Wie Sprache ein partnerschaftliches Miteinander bewirkt

Aymara

Aymara

Aufzeichnungen der Linguistin Martha James Hardman (Quelle siehe unten):

Gespräch und Sprache sind bei den Jaqi1 – ein Volk in den Anden – etwas, das als Anerkennung von angemessenem menschlichen Verhalten gegeben wird; Sprachverweigerung ist eine Sanktion für die, die sich wie Tiere verhalten.

Und so sprechen Frauen und Männer viel, obwohl Europäer sie für schweigsam halten. Diese Schweigsamkeit sagt etwas darüber aus, wie sich die Europäer verhielten und verhalten!

Was Jaqi-Frauen und -Männer uns voraus haben und wovon wir lernen können, in Bezug auf

  • Kinder
  • Einbezogen-Sein
  • Konsens
  • Den Erwartungen der Eroberer entsprechen
  • Gleichheit in der sozialen Struktur
  • Heirat
  • Politik
  • Geld

Kinder

Kinder müssen sich das Recht zu reden verdienen. Sie lernen, dass sie auf jeden Fall immer die Gegenwart anderer Menschen anerkennen müssen, indem sie grüßen. Wenn ein Kind das nicht tut, wird jemand es zurechtweisen, entweder weil es sich wie ein Tier verhielt oder weil es andere wie Tiere behandelte.

Aymara-Mutter trägt ihr KInd

Jaqi-Kinder sind bei allen Anlässen dabei.

Kinder nehmen im allgemeinen nicht an den Unterhaltungen von Erwachsenen teil, haben aber immer das Recht zuzuhören. Sie werden nie daran gehindert, das Verhalten Erwachsener wahrzunehmen, von der Zeit, die sie auf dem Rücken ihrer Mutter verbringen, bis sie erwachsen sind.

*VORLIEGENDE DATEN:*
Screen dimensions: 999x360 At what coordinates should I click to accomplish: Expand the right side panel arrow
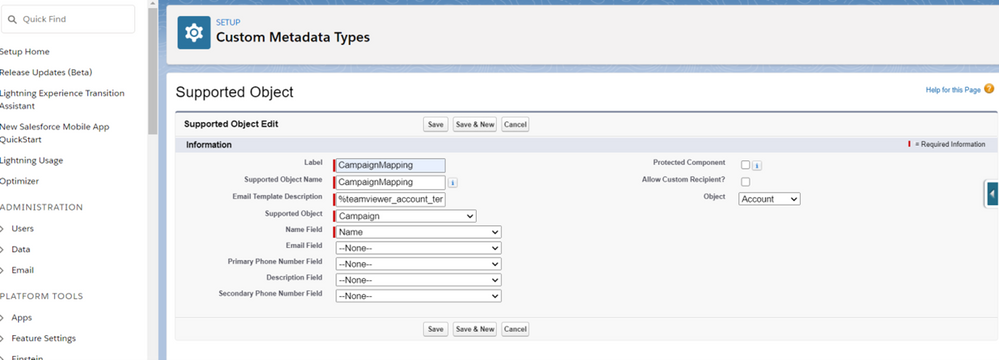point(992,194)
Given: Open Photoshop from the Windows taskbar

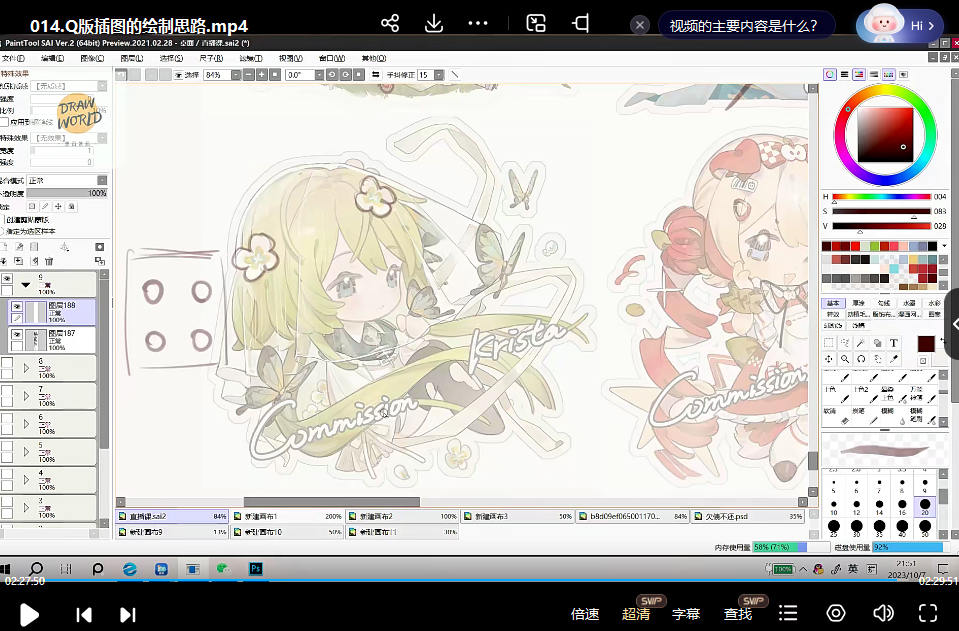Looking at the screenshot, I should [x=256, y=569].
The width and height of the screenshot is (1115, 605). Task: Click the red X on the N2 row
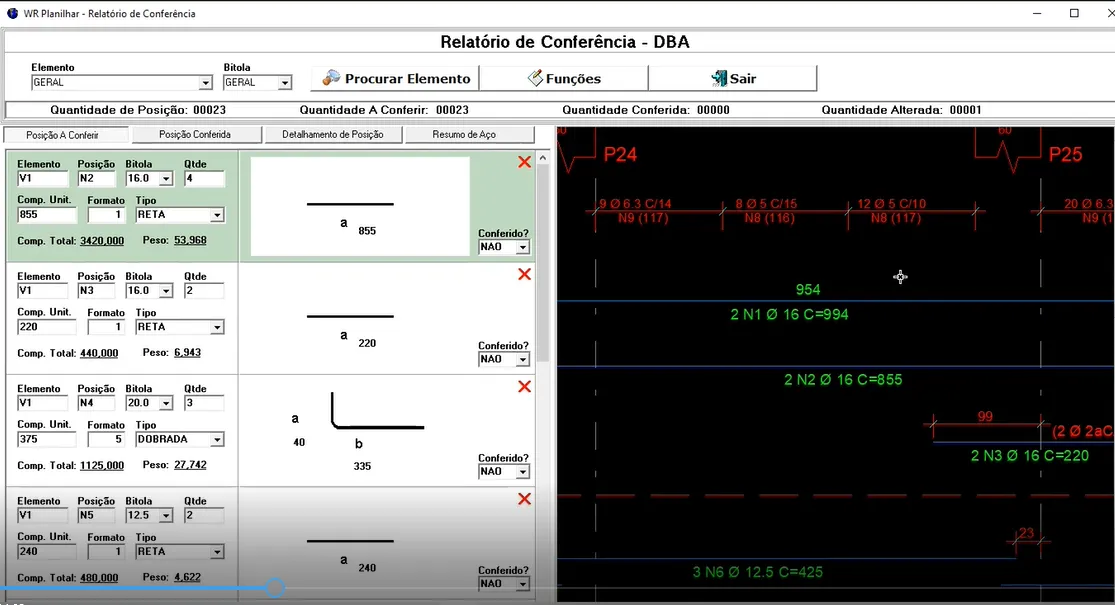pyautogui.click(x=524, y=162)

*AUFGABEN:*
[1] Schreibe sämtliche Zeilen aus Block 1 unverändert ab und lass die Bilder dabei weg.
[2] Führe den Text über die Sprache der Jaqi im Anschluss an seinen letzten Satz weiter.

*LÖSUNGEN:*
[1]
Screen dimensions: 999x360 At what coordinates should I click to accomplish: Expand the right side panel arrow
point(992,194)
Given: Open Photoshop from the Windows taskbar

Looking at the screenshot, I should [x=256, y=569].
The width and height of the screenshot is (1115, 605). Task: Click the red X on the N2 row
pyautogui.click(x=524, y=162)

[2]
Indem sie lernen zuzuhören, lernen sie auch, andere zu respektieren, ein zentraler Wert, der durch die Jaqi-Grammatik mit der ständigen Betonung und Markierung der zweiten Person (Du) verstärkt wird.

Eine Dorfversammlung in den Anden besteht aus allen Erwachsenen im Saal, jedeR mit einer Stimme, und aus allen Kindern, die an den Fenstern hängen und zuhören. Von einem Kind wird erwartet, dass es hört, was gesagt wird. Es kann sogar von Erwachsenen, die nicht bei einer Versammlung waren, gefragt werden, was gesagt wurde, und wird es mit großer Präzision wiedergeben.

Gespräche im Englischen oder Deutschen, besonders zwischen Frauen und Männern, sind reich an unterdrückenden Mechanismen. Vor allem sind es Frauen, an die sich diese Mechanismen wenden.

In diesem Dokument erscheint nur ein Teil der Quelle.